No ano de 2020, a discussão veio novamente à tona. Nesta mesma coluna, chamei atenção para dois acórdãos do plenário do TCU. O Acórdão 1.537/2020, da relatoria do ministro Bruno Dantas, que julgou regulares as contas dos responsáveis por contrato de obras com superfaturamento correspondente a 0,68% do valor global do contrato, somando a importância de R$ 3,6 milhões.

Na segunda decisão, Acórdão 1.965/2020, relatado pelo ministro Raimundo Carrero, o TCU se apoiou no “princípio da bagatela” para  afastar a necessidade de recomposição aos cofres públicos de valor de superfaturamento correspondente a 2,36% do contrato.

Mais recentemente, o Boletim de Jurisprudência 530 do TCU, publicado em 24/3, deu destaque ao Acórdão 440/2025, também do plenário. O julgado foi assim ementado na publicação: “[n]ão existe percentual tolerável de sobrepreço global[1] nas contratações públicas, especialmente quando a análise da economicidade se baseia em amostra representativa e os preços paradigmas são extraídos dos sistemas oficiais de referência”.

É verdade que cada um dos casos acima citados tem suas peculiaridades. Mas também é verdade que a variação na posição do TCU ao longo do tempo inviabiliza extrair parâmetros para a caracterização de superfaturamento em contratos administrativos.

Se o objetivo do tribunal é conformar a atuação de agentes públicos e particulares contratados da administração às suas orientações, é fundamental que defina, de forma clara, se são admissíveis diferenças entre as referências de preços que adota e os valores praticados em contratos administrativos, em quais circunstâncias e patamares.
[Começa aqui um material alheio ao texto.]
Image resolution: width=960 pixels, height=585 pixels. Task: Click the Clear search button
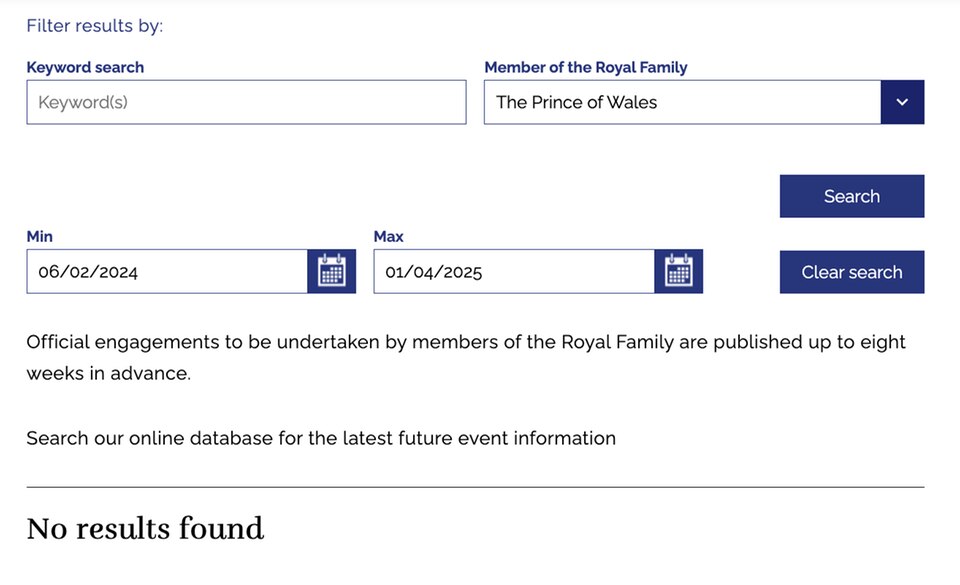pos(851,272)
Em atendimento ao artigo 30 da LINDB, o controlador deve atuar para aumentar a segurança jurídica.


[1] Embora o TCU atribua sentidos distintos aos termos superfaturamento e soprepreço, no julgado a expressão sobrepreço foi utilizada para se referir tanto à diferença entre os preços de referência adotados pelo TCU e os do orçamento base da licitação como a esses e os praticados no contrato.